(Task details) Report back every line from the entries below in which the word "will" occurs.

Records from a data collection:

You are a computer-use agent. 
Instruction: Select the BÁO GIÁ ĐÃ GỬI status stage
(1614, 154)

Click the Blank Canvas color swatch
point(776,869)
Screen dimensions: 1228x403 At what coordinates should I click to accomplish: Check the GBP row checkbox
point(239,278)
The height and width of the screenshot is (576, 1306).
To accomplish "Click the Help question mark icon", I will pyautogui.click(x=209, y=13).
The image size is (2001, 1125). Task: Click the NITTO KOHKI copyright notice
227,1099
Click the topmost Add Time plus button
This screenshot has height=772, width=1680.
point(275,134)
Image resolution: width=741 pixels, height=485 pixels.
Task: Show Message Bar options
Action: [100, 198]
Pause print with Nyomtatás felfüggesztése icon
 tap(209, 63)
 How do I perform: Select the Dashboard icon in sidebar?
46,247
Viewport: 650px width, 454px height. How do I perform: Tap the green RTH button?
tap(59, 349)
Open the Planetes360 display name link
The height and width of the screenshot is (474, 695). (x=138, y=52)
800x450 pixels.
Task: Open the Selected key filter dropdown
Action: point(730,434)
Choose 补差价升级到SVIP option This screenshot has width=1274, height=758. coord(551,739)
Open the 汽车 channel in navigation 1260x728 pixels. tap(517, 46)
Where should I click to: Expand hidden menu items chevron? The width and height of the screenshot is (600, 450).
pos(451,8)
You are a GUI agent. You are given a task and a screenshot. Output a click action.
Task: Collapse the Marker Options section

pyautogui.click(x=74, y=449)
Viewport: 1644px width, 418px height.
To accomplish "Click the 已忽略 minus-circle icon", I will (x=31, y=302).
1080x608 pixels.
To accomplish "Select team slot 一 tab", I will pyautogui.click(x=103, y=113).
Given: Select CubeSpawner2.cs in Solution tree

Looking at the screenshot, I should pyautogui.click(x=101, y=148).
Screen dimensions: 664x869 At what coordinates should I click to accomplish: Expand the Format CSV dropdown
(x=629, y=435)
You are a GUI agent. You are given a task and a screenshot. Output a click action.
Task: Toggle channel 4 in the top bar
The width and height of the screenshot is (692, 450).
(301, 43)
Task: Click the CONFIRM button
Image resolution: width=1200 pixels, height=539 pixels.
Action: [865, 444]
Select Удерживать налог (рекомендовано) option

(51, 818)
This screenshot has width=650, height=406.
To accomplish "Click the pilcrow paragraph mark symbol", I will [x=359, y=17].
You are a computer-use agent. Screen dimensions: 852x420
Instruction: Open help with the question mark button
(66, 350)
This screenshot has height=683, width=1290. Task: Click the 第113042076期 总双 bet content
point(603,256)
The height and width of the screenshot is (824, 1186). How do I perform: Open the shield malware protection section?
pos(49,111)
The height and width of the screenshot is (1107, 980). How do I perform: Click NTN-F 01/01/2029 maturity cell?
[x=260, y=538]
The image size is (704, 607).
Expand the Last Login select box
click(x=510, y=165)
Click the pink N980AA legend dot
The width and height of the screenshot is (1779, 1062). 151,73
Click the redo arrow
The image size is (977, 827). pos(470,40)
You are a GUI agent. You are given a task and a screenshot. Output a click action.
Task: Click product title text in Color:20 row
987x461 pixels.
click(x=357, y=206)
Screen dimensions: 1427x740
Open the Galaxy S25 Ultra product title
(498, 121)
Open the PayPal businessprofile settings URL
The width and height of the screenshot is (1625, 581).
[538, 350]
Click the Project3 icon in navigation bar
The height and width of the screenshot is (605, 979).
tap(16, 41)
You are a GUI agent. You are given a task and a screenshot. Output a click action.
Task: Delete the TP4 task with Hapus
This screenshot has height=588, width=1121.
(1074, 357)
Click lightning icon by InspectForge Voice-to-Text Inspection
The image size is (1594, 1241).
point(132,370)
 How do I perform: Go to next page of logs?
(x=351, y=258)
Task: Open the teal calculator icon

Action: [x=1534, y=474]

(Exercise result)
To accomplish "Click the Help question mark icon", I will pyautogui.click(x=209, y=13).
To accomplish "Click the 已忽略 minus-circle icon", I will (x=31, y=302).
To accomplish "Select team slot 一 tab", I will pyautogui.click(x=103, y=113).
To accomplish "Click the pilcrow paragraph mark symbol", I will [x=359, y=17].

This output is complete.